Gideon Ouseley | |
Birth Place: | Dunmore, Galway |
Death Date: | (aged 77) |
Death Place: | Dublin, Ireland |
Occupation: | Methodist missionary in Ireland |
Gideon Ouseley (24 February 1762 - 13 May 1839)[1] was born into an Anglican gentry family in Dunmore, County Galway.[2]
His father, although a deist, intended that his son enter the clergy,[1] but Ouseley spent much of his childhood in the cabins of peasant neighbours.[3] He was tutored with his cousins Gore and William, and all three had notable careers.[4]

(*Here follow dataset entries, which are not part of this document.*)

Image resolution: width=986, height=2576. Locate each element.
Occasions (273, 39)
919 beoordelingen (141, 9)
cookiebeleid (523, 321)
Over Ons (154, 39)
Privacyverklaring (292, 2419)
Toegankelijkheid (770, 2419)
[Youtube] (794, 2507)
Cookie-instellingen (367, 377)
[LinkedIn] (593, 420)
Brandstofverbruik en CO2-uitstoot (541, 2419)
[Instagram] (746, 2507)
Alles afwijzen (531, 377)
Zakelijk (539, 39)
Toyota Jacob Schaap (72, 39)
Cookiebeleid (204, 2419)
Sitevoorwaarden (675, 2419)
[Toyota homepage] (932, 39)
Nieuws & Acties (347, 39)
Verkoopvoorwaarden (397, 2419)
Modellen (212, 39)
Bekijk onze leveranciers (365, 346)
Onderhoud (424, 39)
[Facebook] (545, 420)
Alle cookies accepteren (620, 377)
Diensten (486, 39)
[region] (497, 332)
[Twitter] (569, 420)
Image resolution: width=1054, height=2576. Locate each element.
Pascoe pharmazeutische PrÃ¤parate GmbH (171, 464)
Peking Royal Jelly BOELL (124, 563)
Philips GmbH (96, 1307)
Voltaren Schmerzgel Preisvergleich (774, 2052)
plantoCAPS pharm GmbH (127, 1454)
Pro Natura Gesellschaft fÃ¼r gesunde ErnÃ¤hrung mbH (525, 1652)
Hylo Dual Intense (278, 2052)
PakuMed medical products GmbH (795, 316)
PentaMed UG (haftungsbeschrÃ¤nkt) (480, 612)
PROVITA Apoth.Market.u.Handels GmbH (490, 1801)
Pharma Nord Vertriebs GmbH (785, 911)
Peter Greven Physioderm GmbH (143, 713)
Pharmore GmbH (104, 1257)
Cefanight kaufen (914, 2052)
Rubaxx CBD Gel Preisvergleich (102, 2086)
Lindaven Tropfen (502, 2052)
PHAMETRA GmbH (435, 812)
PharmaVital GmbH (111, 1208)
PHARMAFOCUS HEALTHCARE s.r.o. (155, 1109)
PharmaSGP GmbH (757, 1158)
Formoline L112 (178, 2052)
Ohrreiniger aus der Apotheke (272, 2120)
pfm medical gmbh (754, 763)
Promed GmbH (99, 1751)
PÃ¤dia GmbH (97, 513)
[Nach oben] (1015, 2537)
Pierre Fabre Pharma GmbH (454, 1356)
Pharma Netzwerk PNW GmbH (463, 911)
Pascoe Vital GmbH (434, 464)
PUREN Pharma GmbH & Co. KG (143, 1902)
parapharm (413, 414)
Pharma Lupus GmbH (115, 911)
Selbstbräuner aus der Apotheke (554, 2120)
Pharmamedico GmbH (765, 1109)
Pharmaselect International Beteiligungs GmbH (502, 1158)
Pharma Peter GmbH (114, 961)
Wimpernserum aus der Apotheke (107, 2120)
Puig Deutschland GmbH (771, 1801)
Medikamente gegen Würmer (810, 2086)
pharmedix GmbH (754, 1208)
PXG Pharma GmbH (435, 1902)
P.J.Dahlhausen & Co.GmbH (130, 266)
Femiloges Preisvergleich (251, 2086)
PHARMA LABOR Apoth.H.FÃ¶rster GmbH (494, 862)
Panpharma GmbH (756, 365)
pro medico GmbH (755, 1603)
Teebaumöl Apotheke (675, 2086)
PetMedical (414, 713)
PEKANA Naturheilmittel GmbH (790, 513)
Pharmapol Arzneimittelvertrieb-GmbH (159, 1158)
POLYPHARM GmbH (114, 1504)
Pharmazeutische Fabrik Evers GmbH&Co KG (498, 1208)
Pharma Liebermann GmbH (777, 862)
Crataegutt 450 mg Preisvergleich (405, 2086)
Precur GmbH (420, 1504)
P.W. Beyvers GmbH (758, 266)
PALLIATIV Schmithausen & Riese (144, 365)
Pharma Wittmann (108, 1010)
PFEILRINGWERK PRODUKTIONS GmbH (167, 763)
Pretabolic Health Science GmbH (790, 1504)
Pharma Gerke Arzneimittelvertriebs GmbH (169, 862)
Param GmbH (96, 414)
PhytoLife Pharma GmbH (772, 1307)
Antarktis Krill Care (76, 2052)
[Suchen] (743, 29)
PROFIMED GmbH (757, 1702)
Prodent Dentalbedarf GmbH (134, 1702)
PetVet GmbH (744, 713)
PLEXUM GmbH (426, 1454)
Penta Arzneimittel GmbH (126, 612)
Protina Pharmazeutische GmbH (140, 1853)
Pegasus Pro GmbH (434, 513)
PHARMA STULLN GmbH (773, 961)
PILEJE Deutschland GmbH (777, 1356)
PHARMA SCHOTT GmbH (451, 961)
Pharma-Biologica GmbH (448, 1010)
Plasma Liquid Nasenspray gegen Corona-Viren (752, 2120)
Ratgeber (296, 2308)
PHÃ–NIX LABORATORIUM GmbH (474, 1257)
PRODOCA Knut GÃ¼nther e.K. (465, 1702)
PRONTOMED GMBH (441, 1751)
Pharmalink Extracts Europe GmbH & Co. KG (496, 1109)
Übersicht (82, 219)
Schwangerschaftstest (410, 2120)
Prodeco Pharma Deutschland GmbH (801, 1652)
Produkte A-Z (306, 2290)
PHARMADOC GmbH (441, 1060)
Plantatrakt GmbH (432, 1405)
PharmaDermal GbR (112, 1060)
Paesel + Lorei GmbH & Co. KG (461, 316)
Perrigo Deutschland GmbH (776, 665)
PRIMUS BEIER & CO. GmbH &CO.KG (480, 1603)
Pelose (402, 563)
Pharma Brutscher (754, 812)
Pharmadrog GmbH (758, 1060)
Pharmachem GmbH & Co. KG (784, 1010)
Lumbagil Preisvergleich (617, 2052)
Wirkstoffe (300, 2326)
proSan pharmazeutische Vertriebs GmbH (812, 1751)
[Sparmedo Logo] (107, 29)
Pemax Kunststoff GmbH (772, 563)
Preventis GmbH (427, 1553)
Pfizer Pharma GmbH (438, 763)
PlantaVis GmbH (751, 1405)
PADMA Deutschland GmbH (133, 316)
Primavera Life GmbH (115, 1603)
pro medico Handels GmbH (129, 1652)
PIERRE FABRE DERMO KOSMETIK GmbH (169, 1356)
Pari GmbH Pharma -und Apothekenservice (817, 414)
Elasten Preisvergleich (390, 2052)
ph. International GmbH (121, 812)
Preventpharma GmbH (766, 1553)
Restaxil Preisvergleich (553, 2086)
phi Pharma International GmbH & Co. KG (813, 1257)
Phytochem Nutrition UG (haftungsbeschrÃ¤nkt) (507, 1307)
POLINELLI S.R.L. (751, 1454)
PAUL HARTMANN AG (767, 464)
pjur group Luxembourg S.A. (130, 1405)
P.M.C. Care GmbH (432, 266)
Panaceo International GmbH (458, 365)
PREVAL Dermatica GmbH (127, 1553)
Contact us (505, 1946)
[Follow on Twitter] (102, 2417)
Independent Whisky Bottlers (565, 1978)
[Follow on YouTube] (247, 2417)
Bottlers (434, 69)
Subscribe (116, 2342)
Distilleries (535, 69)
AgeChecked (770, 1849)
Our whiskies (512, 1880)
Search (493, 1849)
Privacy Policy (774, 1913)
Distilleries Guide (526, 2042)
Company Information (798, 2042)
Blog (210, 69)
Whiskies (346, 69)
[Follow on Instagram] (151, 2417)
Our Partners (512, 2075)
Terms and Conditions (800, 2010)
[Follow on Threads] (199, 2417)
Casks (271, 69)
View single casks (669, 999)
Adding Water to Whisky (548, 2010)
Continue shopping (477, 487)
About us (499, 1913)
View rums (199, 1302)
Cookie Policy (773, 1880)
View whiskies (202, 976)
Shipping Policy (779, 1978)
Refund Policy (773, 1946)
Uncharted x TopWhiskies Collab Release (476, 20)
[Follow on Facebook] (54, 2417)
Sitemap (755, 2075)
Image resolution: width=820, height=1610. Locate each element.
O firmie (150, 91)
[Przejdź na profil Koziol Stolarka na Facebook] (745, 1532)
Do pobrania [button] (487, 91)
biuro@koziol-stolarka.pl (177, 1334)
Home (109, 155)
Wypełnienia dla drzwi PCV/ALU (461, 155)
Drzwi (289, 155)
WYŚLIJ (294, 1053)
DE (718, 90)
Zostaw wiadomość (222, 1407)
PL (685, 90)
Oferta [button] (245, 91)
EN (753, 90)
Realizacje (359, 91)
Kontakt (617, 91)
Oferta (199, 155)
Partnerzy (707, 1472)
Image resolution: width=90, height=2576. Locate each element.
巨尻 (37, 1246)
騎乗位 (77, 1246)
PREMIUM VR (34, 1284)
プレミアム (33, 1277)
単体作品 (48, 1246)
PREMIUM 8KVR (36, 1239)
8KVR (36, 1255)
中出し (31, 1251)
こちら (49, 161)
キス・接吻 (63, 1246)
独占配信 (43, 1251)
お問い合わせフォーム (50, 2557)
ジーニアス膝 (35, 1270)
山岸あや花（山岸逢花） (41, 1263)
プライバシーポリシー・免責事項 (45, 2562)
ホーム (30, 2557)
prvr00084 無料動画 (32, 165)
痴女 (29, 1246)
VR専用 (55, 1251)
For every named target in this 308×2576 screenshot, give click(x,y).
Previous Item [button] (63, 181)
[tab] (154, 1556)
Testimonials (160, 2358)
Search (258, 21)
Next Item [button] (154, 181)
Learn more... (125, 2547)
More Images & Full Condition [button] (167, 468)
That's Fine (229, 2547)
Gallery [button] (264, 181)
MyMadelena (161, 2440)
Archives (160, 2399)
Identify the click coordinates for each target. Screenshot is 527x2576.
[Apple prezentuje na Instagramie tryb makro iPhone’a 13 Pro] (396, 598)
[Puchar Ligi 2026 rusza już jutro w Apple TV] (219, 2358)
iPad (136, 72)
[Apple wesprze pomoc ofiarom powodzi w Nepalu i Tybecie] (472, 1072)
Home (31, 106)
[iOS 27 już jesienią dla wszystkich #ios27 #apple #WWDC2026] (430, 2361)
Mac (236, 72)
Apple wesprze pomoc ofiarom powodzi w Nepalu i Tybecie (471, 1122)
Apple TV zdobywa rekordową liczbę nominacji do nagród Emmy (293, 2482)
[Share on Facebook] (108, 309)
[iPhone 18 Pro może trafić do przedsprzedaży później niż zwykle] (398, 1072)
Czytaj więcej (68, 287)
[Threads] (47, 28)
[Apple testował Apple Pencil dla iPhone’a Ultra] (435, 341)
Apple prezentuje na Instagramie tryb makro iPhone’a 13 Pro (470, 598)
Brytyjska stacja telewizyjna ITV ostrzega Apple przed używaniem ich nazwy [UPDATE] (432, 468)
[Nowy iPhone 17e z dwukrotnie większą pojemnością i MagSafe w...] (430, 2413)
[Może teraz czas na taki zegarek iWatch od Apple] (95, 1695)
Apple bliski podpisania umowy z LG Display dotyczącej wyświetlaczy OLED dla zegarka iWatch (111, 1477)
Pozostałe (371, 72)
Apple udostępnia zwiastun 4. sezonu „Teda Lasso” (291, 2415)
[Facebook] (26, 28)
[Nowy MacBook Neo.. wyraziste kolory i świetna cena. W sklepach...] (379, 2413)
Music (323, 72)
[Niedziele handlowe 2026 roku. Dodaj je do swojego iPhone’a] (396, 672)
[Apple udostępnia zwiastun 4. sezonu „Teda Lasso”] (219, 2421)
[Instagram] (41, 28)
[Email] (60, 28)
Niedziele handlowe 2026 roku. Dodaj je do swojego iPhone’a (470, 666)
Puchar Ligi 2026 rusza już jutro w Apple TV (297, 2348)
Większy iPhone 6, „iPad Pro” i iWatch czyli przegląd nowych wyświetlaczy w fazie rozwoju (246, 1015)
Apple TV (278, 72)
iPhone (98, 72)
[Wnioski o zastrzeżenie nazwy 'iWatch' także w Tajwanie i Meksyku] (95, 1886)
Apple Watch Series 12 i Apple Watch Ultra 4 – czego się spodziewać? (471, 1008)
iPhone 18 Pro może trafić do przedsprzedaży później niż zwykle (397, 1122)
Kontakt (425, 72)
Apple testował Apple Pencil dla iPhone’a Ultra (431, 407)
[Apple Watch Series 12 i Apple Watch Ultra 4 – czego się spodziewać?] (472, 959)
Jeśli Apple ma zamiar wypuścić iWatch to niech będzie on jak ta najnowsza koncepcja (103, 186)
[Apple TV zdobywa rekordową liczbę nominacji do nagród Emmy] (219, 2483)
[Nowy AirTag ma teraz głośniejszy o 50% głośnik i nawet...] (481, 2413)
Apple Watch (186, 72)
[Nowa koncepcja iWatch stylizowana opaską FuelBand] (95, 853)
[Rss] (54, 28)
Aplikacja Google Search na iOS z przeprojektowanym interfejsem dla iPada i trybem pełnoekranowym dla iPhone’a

Married at age 20, Ouseley led a wild life that dissipated both his own and his wife's fortunes. After losing an eye when shot in a tavern brawl, a loss that reputedly left him with a frightening appearance,[3] Ouseley left his wild ways behind him. In 1791 he was converted to Methodism by English soldiers stationed in Dunmore,[5] and he set out in turn, to convert and reform others. Ouseley preached the gospel, mostly in Ulster, until his death, preaching up to 20 sermons a week.[1] His knowledge of the Irish language and of peasant mores - not to mention his eccentric preaching astride a white horse - won him renown as Methodism's 'apostle to the Irish'.[3]
Oliver St. John Gogarty wrote an autobiographical novel Tumbling in the Hay and two plays under the pseudonym Gideon Ouseley, A Serious Thing and The Enchanted Trousers.[6]
The writer John Mulvey Ousley was of a later generation of the same family.[7]